PROBLEM:
No pictures are to be included when the entries below are reproduced exactly.

PROVIDED MATERIAL:
====

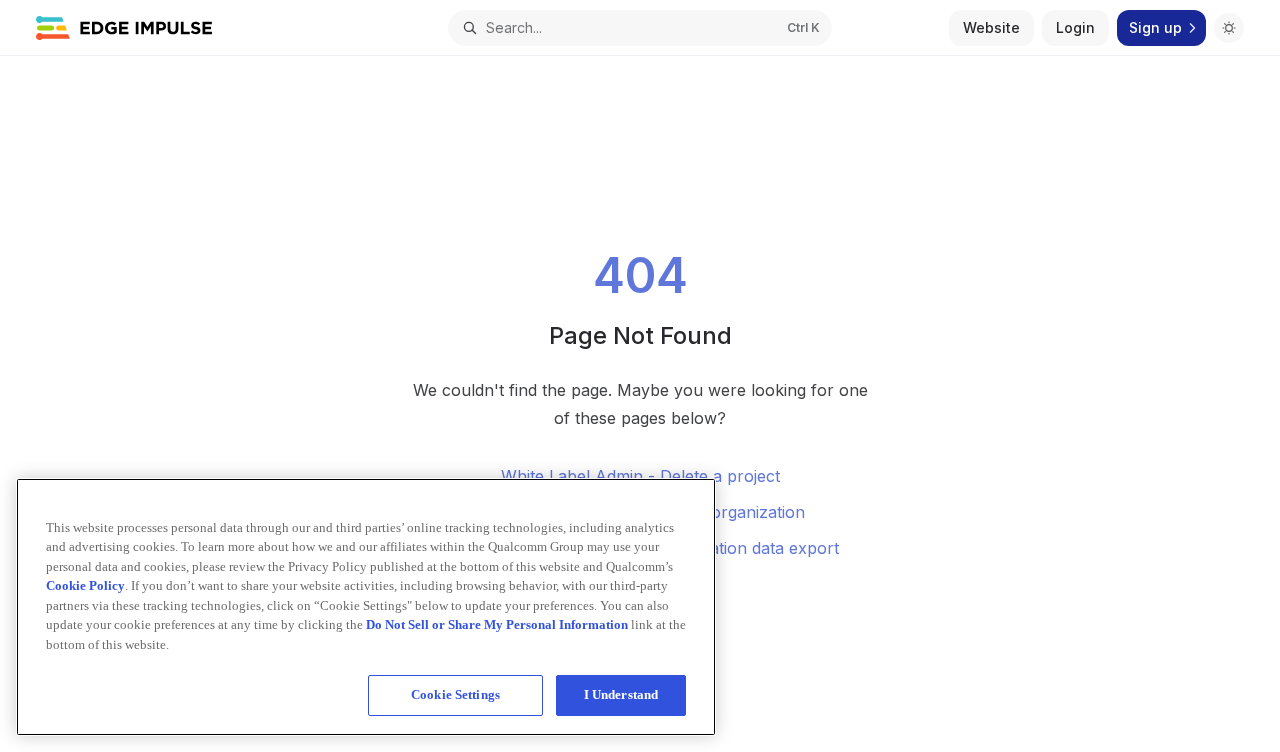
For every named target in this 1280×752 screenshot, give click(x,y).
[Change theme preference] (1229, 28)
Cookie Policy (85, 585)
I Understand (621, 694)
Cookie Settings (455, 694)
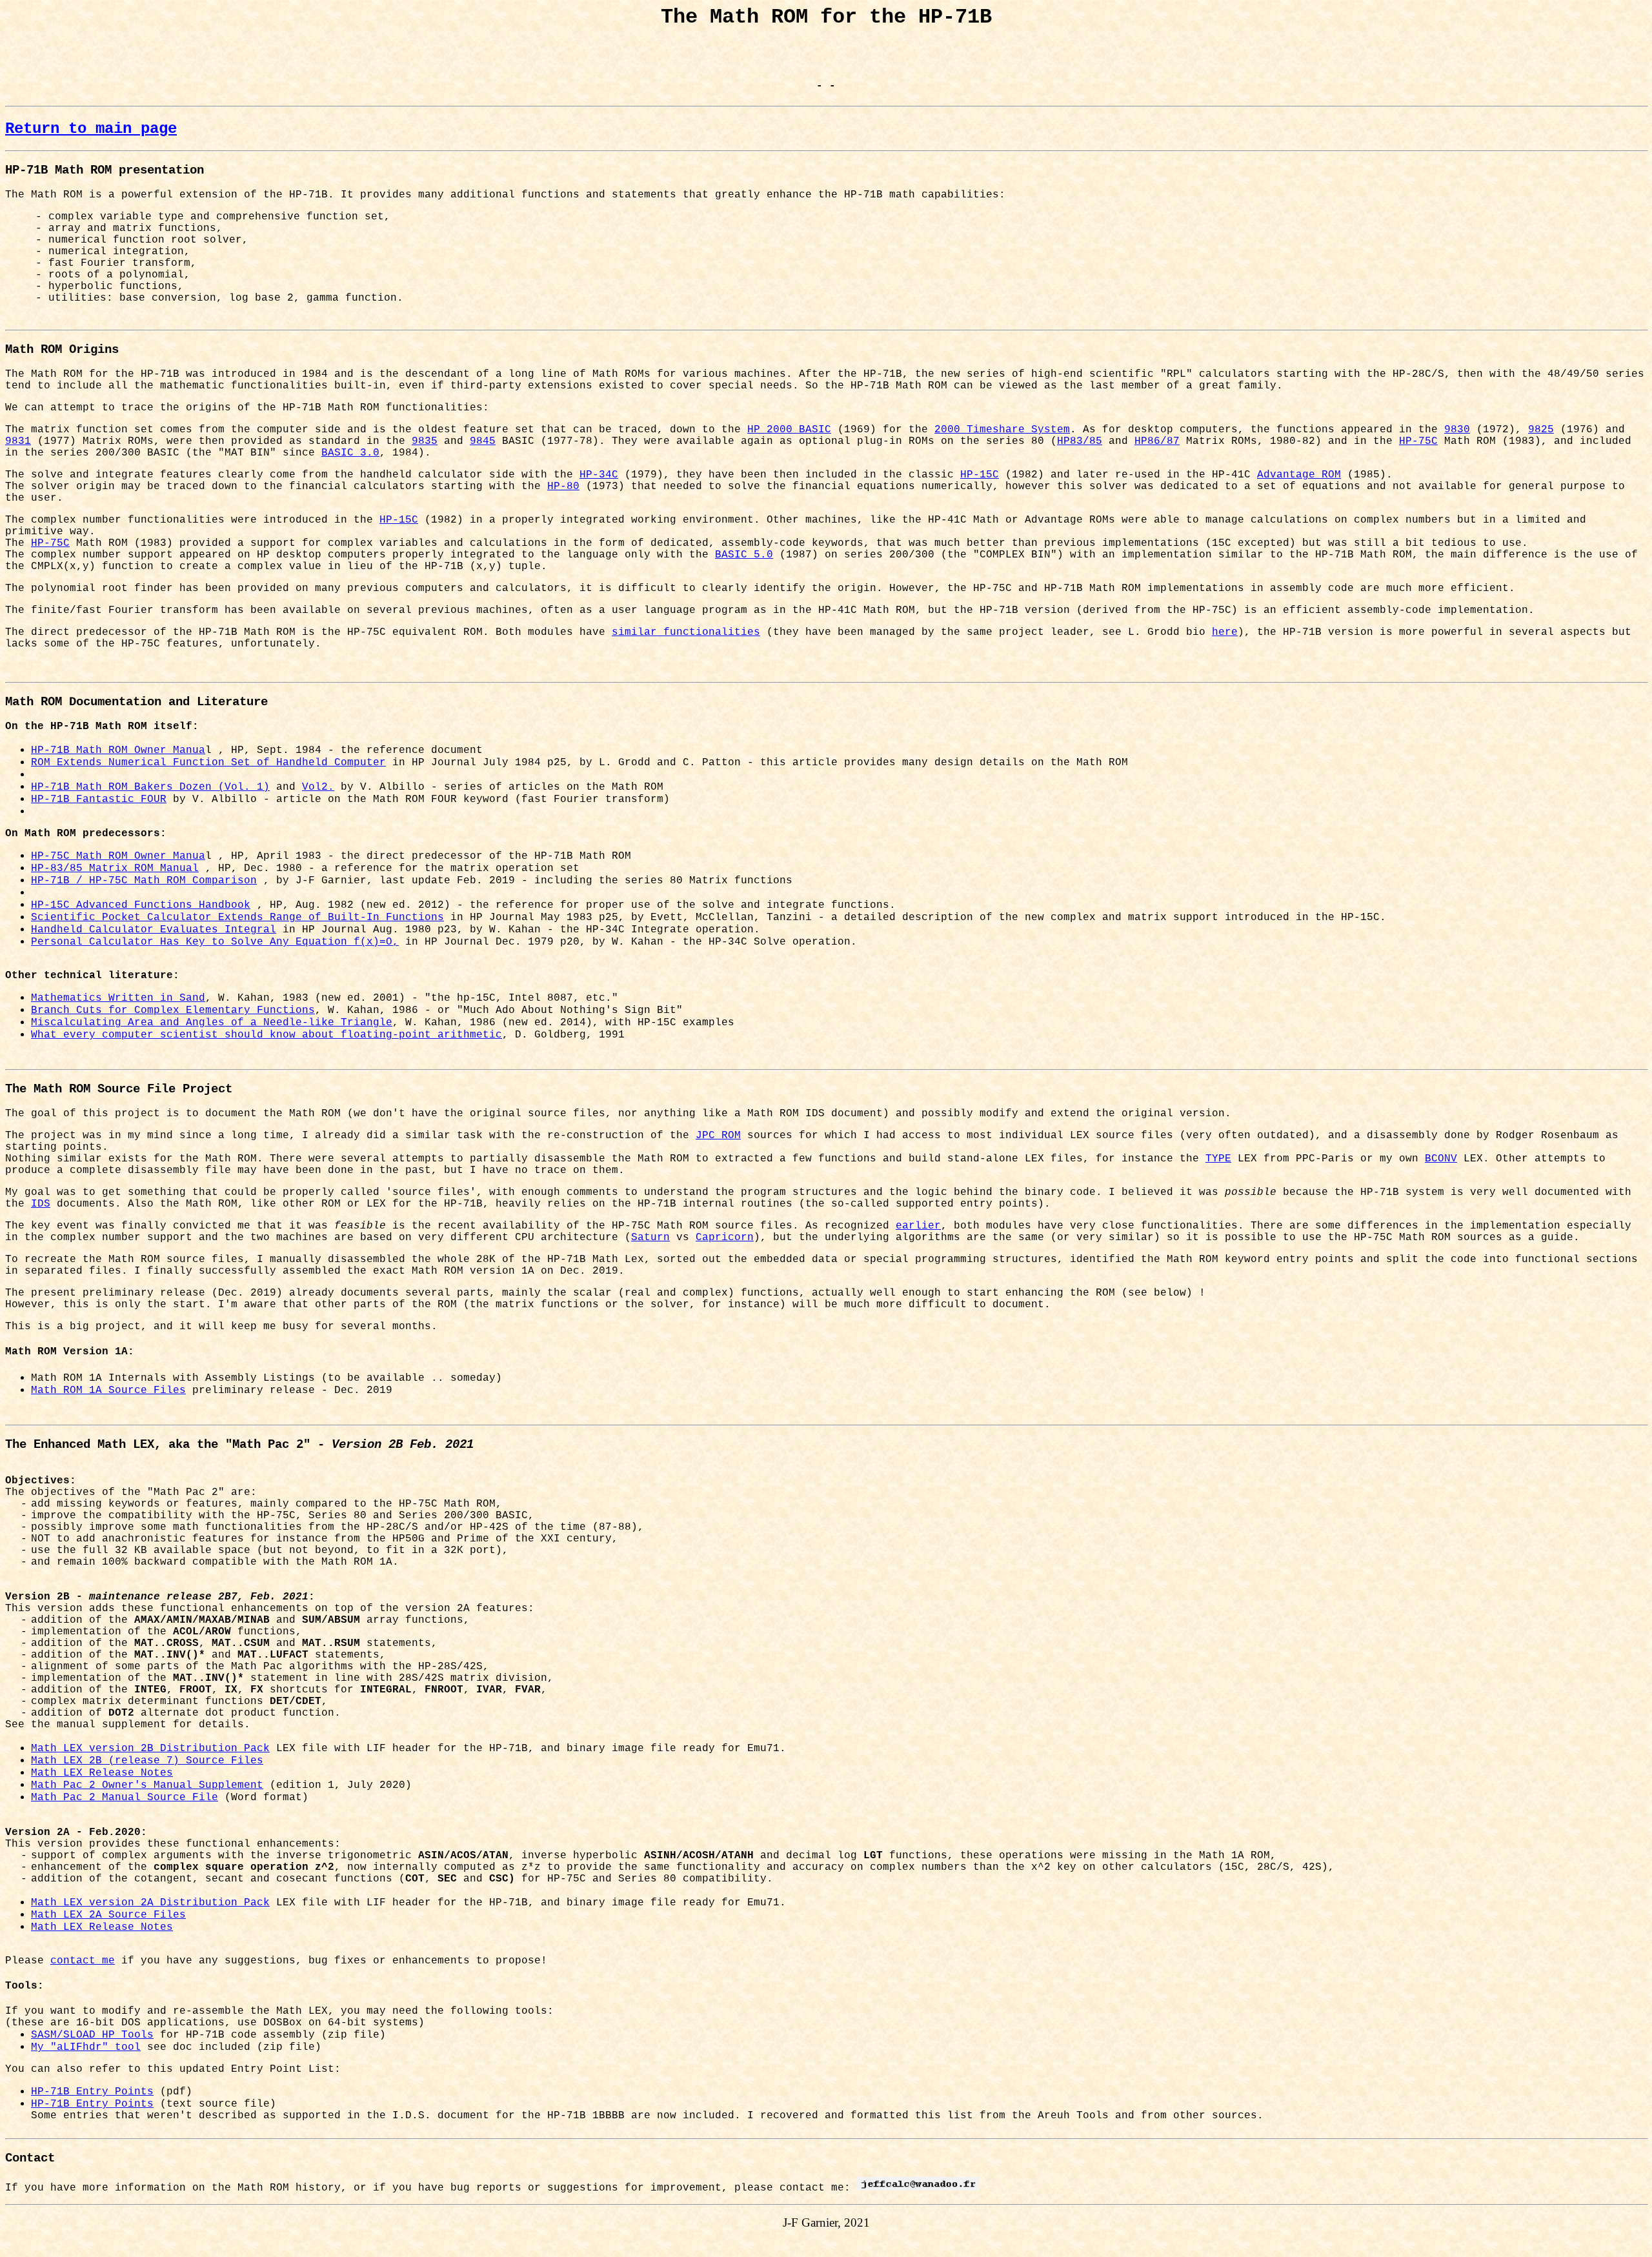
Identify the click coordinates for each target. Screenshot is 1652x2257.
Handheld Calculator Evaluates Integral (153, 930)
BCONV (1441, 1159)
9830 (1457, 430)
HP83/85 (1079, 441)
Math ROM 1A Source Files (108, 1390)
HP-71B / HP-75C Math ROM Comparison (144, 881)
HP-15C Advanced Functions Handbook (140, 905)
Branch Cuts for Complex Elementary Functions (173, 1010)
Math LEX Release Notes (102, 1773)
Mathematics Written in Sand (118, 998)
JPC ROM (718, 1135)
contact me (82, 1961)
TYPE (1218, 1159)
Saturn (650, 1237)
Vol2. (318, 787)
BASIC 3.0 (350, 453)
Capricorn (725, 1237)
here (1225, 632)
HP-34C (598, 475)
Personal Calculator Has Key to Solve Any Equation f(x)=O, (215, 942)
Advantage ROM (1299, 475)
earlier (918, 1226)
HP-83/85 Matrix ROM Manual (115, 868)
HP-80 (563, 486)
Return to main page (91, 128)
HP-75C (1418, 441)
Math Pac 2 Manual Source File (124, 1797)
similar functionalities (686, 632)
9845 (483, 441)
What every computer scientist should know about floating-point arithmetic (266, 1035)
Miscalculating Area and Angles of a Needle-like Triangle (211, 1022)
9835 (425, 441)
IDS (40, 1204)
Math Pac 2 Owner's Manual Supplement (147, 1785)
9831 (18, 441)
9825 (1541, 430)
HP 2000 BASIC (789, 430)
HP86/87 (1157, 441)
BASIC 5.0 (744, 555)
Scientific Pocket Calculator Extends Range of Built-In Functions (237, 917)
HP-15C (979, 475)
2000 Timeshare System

====

ANSWER SECTION:
For every named target in this 1280×752 screenshot, give click(x,y).
[Change theme preference] (1229, 28)
Cookie Policy (85, 585)
I Understand (621, 694)
Cookie Settings (455, 694)
Identify the click coordinates for each target. Screenshot is 1652x2257.
Handheld Calculator Evaluates Integral (153, 930)
BCONV (1441, 1159)
9830 (1457, 430)
HP83/85 (1079, 441)
Math ROM 1A Source Files (108, 1390)
HP-71B / HP-75C Math ROM Comparison (144, 881)
HP-15C Advanced Functions Handbook (140, 905)
Branch Cuts for Complex Elementary Functions (173, 1010)
Math LEX Release Notes (102, 1773)
Mathematics Written in Sand (118, 998)
JPC ROM (718, 1135)
contact me (82, 1961)
TYPE (1218, 1159)
Saturn (650, 1237)
Vol2. (318, 787)
BASIC 3.0 (350, 453)
Capricorn (725, 1237)
here (1225, 632)
HP-34C (598, 475)
Personal Calculator Has Key to Solve Any Equation f(x)=O, (215, 942)
Advantage ROM (1299, 475)
earlier (918, 1226)
HP-83/85 Matrix ROM Manual (115, 868)
HP-80 (563, 486)
Return to main page (91, 128)
HP-75C (1418, 441)
Math Pac 2 Manual Source File (124, 1797)
similar functionalities (686, 632)
9845 (483, 441)
What every computer scientist should know about floating-point arithmetic (266, 1035)
Miscalculating Area and Angles of a Needle-like Triangle (211, 1022)
9835 (425, 441)
IDS (40, 1204)
Math Pac 2 Owner's Manual Supplement (147, 1785)
9831 (18, 441)
9825 (1541, 430)
HP 2000 BASIC (789, 430)
HP86/87 (1157, 441)
BASIC 5.0 (744, 555)
Scientific Pocket Calculator Extends Range of Built-In Functions (237, 917)
HP-15C (979, 475)
2000 Timeshare System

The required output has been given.